▶ [Exercise requirements]: Among the records below, which lines contain the string "computer"? Report them.

▶ [Information given]:
========

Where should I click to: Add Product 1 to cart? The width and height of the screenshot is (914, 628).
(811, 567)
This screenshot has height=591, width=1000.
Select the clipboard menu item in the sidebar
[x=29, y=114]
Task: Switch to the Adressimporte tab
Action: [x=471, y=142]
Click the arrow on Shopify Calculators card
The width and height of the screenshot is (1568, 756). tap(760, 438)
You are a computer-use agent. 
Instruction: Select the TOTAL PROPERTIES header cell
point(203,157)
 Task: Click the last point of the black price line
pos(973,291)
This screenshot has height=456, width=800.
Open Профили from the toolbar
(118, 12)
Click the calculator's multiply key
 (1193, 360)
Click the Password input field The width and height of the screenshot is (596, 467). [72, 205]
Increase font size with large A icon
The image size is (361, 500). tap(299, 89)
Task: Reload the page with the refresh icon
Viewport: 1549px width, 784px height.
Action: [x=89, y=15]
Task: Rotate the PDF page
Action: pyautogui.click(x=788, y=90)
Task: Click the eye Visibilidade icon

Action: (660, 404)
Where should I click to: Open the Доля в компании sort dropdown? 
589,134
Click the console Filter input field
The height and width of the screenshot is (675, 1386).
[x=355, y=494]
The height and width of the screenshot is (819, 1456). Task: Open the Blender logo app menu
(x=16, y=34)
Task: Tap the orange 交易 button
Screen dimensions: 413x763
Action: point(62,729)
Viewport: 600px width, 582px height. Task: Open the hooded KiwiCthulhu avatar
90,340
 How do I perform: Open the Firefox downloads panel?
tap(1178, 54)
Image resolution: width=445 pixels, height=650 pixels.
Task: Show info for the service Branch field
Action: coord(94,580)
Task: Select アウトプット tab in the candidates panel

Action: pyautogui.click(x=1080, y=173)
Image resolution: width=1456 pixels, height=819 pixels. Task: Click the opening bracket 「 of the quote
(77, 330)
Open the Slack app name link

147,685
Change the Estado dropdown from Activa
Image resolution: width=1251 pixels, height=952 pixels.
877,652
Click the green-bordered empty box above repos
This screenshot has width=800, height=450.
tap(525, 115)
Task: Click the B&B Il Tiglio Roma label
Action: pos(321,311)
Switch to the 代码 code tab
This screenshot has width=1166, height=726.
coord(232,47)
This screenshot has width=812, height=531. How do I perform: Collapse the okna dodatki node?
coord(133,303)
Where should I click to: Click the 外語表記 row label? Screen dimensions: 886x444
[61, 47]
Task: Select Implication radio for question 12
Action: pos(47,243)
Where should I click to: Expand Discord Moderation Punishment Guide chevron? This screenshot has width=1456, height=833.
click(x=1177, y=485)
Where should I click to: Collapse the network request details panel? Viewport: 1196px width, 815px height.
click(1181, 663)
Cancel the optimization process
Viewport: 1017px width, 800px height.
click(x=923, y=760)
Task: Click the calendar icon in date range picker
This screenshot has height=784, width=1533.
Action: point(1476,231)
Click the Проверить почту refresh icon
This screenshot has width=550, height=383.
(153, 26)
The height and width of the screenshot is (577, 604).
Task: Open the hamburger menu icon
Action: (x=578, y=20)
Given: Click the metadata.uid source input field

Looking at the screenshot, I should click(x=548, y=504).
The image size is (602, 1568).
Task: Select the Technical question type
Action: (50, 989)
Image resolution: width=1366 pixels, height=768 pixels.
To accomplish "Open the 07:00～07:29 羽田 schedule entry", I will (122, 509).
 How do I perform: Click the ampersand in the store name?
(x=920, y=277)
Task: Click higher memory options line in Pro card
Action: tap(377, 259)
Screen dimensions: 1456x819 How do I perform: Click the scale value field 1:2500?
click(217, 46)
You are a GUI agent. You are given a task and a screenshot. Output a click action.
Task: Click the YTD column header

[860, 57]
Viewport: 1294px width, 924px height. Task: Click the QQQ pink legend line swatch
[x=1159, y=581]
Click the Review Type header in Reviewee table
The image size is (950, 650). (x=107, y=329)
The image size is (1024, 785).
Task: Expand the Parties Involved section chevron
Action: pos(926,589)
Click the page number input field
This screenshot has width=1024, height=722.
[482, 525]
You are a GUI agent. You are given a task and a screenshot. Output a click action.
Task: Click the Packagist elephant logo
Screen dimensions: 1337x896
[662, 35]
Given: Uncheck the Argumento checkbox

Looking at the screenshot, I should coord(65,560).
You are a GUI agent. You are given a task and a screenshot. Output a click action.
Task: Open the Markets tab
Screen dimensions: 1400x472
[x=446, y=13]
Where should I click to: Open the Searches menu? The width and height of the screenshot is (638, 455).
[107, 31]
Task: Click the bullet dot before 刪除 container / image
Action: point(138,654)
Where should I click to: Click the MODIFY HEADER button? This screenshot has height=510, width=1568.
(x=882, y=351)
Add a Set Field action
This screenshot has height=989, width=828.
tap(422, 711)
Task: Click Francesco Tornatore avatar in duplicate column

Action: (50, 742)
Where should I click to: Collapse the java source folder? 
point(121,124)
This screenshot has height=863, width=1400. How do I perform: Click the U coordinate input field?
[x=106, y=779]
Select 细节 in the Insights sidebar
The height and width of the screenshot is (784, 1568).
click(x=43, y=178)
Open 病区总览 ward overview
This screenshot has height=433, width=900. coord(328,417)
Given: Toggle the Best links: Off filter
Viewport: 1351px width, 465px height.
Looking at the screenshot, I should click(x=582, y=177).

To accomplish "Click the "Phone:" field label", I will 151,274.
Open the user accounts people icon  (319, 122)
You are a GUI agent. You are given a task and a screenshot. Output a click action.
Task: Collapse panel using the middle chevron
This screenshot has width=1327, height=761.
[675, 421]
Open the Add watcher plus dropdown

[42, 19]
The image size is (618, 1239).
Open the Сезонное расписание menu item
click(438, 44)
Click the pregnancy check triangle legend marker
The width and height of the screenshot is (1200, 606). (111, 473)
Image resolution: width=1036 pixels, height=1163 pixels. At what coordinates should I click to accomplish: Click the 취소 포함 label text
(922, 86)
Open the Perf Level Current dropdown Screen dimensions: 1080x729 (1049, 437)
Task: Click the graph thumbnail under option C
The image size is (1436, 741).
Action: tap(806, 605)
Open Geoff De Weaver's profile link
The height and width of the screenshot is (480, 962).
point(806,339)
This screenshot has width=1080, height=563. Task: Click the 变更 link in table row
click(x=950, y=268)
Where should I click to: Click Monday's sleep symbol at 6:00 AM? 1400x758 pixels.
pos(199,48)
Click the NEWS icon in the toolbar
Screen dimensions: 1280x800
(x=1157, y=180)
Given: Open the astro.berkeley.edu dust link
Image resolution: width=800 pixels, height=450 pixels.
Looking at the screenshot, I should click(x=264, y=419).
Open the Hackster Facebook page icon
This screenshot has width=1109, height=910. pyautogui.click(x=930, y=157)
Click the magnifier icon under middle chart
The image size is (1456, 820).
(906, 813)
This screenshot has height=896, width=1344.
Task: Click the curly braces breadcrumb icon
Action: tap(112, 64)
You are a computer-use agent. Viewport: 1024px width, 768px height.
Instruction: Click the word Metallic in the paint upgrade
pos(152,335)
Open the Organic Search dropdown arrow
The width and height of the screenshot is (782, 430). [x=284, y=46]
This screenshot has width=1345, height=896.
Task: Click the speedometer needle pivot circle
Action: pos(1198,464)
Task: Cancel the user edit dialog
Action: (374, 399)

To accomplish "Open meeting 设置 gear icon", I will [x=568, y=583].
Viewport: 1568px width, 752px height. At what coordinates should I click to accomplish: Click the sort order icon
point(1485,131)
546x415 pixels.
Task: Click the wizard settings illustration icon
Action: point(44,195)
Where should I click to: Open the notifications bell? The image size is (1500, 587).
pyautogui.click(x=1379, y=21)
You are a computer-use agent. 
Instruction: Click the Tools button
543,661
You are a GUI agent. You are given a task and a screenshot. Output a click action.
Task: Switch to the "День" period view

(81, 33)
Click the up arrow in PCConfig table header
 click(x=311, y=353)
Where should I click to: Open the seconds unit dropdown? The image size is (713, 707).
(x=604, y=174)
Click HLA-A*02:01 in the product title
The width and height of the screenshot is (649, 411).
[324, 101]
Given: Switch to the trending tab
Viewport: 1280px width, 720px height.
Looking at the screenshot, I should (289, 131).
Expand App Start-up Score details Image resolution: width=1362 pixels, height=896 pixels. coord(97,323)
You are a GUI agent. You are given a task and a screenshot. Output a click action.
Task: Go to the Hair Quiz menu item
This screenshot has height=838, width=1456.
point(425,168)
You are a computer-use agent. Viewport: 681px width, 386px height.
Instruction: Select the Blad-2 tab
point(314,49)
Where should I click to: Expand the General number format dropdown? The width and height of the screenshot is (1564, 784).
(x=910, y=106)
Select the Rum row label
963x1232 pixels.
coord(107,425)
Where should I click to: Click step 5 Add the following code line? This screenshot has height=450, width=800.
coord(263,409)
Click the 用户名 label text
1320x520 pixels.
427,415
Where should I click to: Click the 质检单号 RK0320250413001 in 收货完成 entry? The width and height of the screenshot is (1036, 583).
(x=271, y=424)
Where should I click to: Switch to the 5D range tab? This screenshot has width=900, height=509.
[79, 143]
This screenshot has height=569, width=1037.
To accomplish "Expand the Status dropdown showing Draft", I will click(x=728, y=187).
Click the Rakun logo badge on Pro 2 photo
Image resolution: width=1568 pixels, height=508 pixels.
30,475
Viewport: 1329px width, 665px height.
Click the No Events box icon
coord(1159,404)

========

▶ [Output of the task]:
You are a computer-use agent. 
You are a computer-use agent. Viewport: 1024px width, 768px height.
You are a computer-use agent. 
You are a computer-use agent. Viewport: 681px width, 386px height.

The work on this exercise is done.